[[ Input material open ]]

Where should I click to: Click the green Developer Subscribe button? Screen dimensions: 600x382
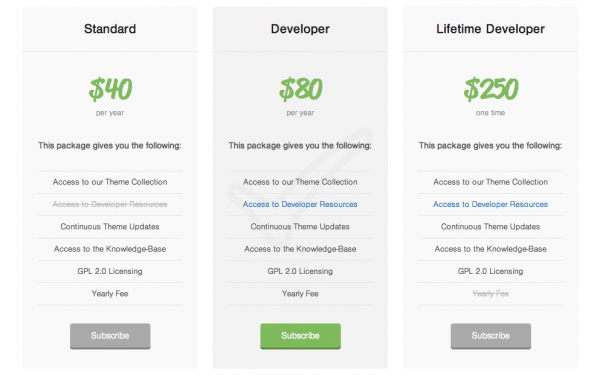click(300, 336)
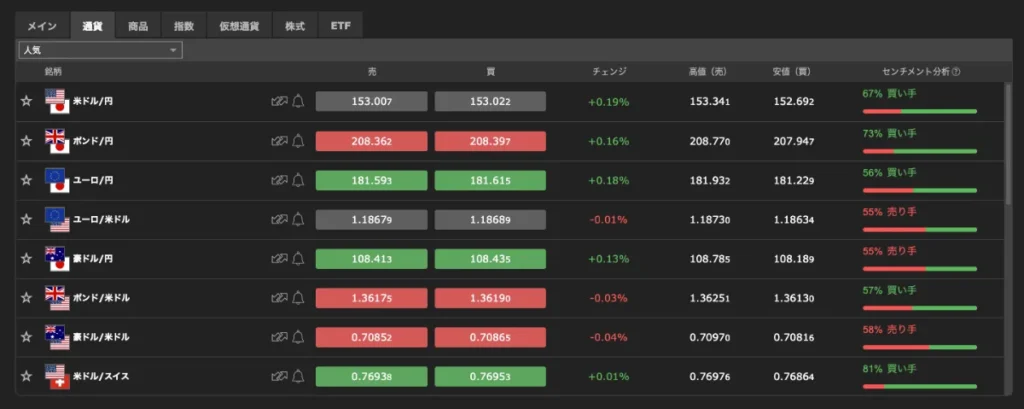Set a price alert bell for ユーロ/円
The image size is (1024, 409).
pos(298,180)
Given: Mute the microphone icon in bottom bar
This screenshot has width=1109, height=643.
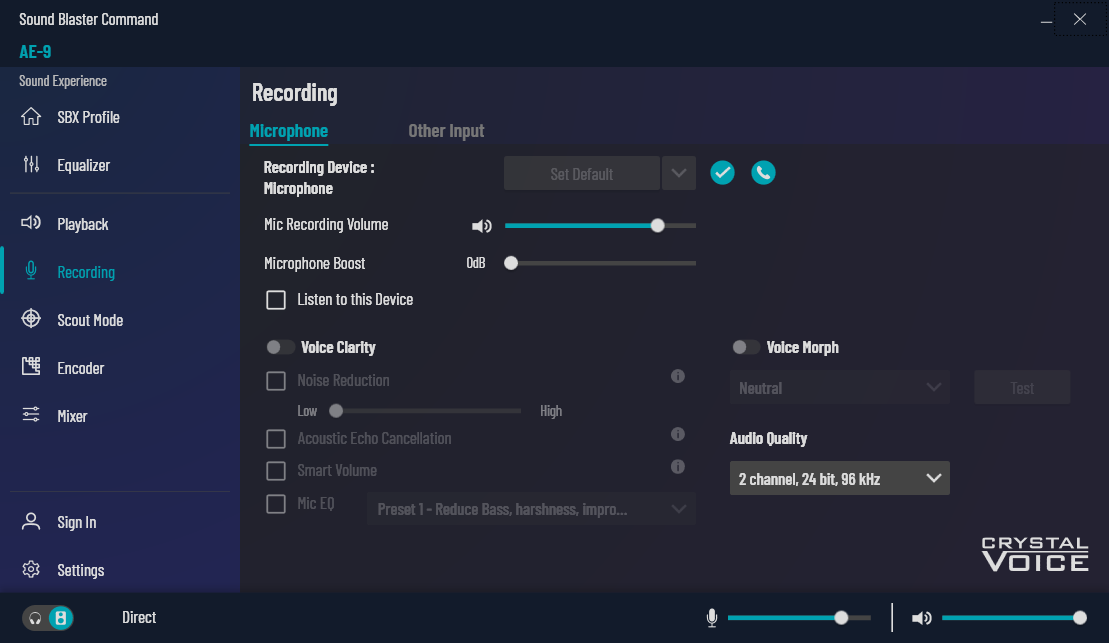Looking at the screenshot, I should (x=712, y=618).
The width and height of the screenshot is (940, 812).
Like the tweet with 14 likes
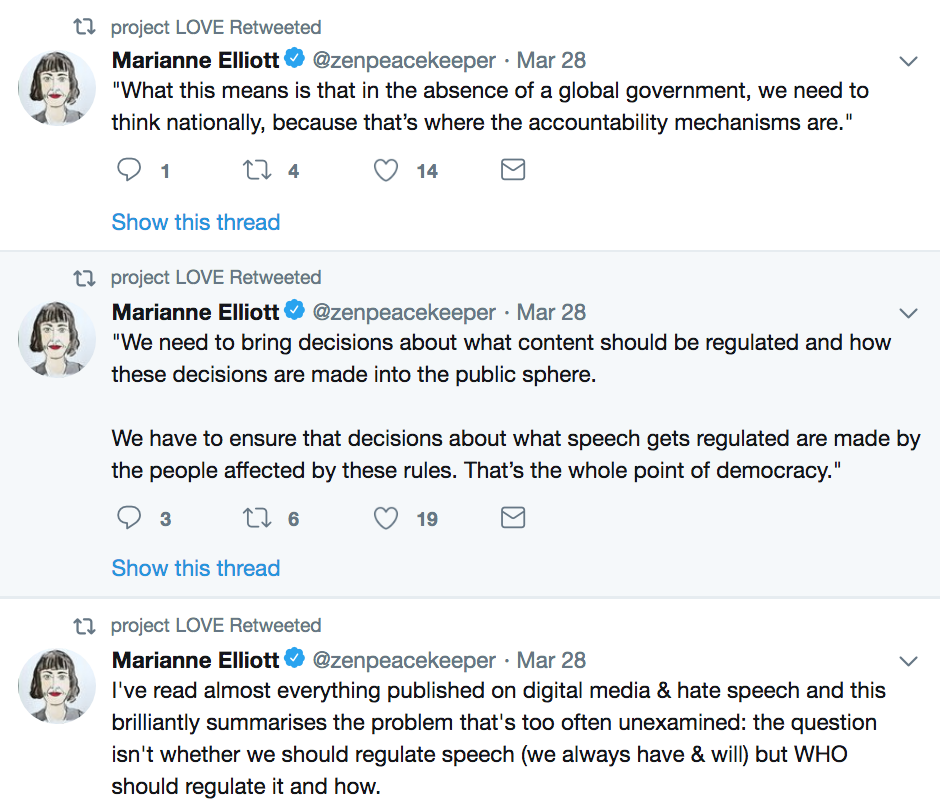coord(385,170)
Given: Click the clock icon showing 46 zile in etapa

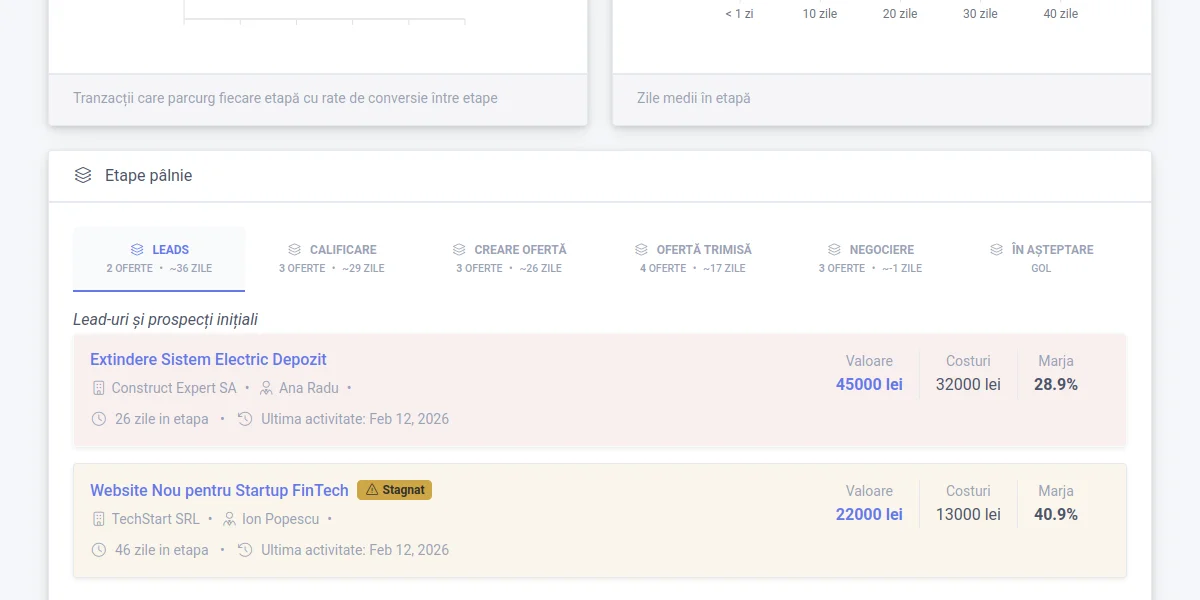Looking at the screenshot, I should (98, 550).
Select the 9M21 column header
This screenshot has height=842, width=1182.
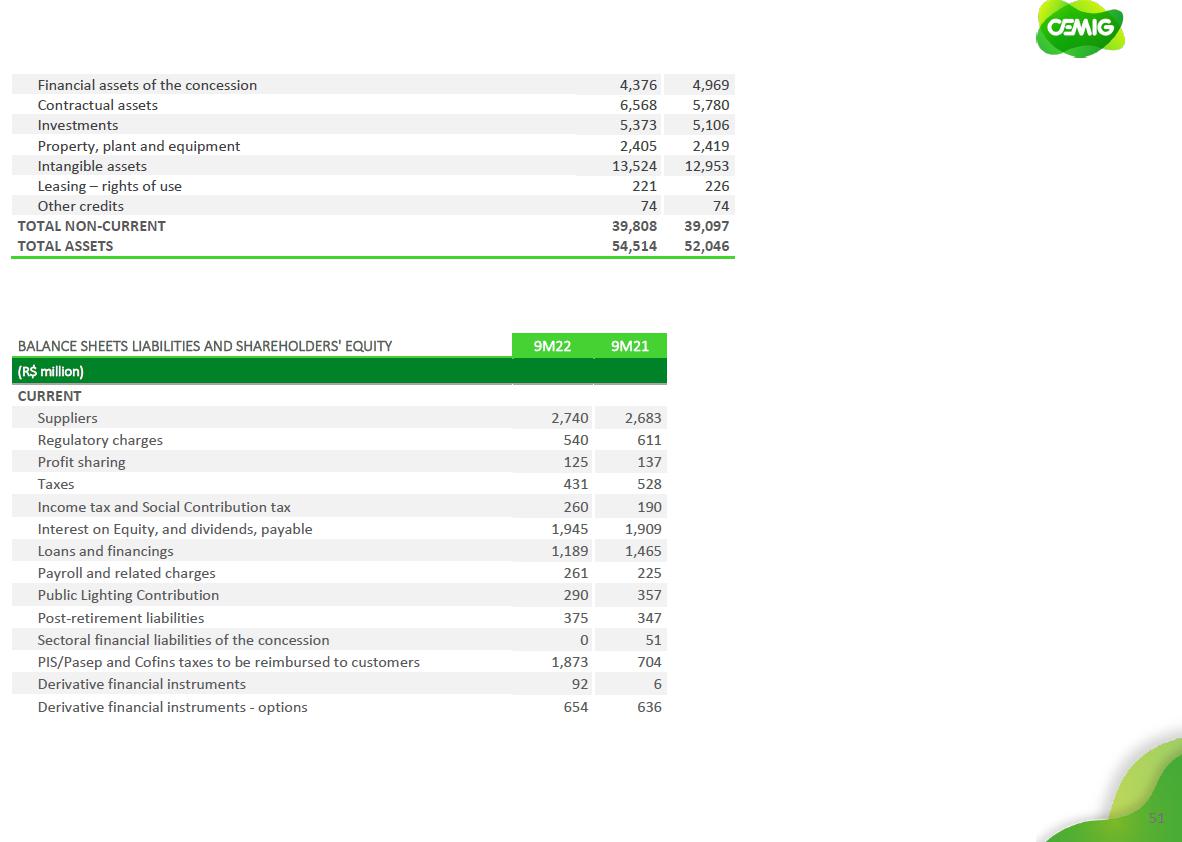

[[ Input material closed ]]

▸ Task statement: Copy each line above exactly, with no images.

▸ Solution to this task:
Where should I click to: Click the green Developer Subscribe button? Screen dimensions: 600x382
click(300, 336)
Set a price alert bell for ユーロ/円
The image size is (1024, 409).
pos(298,180)
Given: Mute the microphone icon in bottom bar
This screenshot has width=1109, height=643.
Looking at the screenshot, I should (x=712, y=618).
The width and height of the screenshot is (940, 812).
Like the tweet with 14 likes
coord(385,170)
Given: Click the clock icon showing 46 zile in etapa

Looking at the screenshot, I should (98, 550).
Select the 9M21 column header
This screenshot has height=842, width=1182.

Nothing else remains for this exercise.